Ello ha generado intranquilidad entre los habitantes de la ciudad, ante los riesgos de que pudieran estar infectados por el virus Covid-19.
Se trata de 38 personas de nacionalidad japonesa, quienes fueron entregadas en el puerto migratorio fronterizo de Ciudad Hidalgo al Instituto Nacional de Migración (Inami) por parte de la Policía Nacional Civil del país centroamericano.
Se dijo que fue realizado el trámite migratorio para su ingreso al país y un protocolo sanitario que les fue aplicado por personal médico del Centro de Salud de Ciudad Hidalgo.
Todos ellos a bordo de un autobús turístico fueron trasladados a un hotel de Tapachula, en donde quedaron instalados.
Los puentes internacionales de México con Guatemala permanecen cerrados del lado chapín que mantiene los cercos epidemiológicos e impiden el cruce de personas y vehículos.
En las redes sociales la presencia de los extranjeros generó inconformidad e incertidumbre, ya que consideran que pudieran estar infectados por el coronavirus.
Sin embargo, en el caso de los 38 extranjeros se trata de voluntarios de la Agencia de Cooperación Internacional del Japón (JICA), quienes estuvieron en Guatemala para la ejecución de proyectos en ese país.
La Secretaría de Salud mientras tanto ha descartado hasta el momento que en la región fronteriza sur mexicana existan casos de esa enfermedad, aunque en Huixtla es analizado el caso de una pareja que recientemente viajó a Europa.

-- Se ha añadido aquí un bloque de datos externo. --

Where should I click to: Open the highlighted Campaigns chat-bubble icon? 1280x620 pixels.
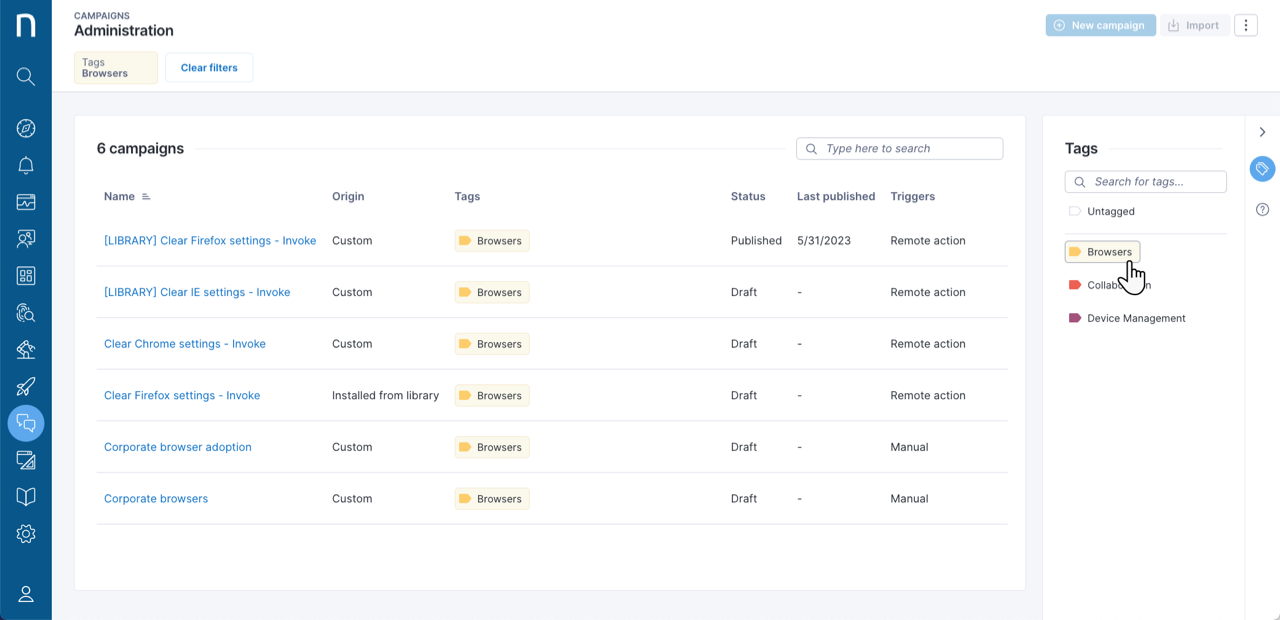[x=25, y=422]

Asimismo, en el Aeropuerto Internacional de Tapachula se han fortalecido las acciones de vigilancia epidemiológica y todas las personas que llegan del centro del país o van a viajar, son sometidas a revisión por parte de personal médico.
En tanto, las autoridades municipales y estatales han intensificado las acciones de prevención en toda la zona, pidiendo a la población que no haga caso a los rumores y solamente se guíen por los avisos oficiales de la Secretaría de Salud.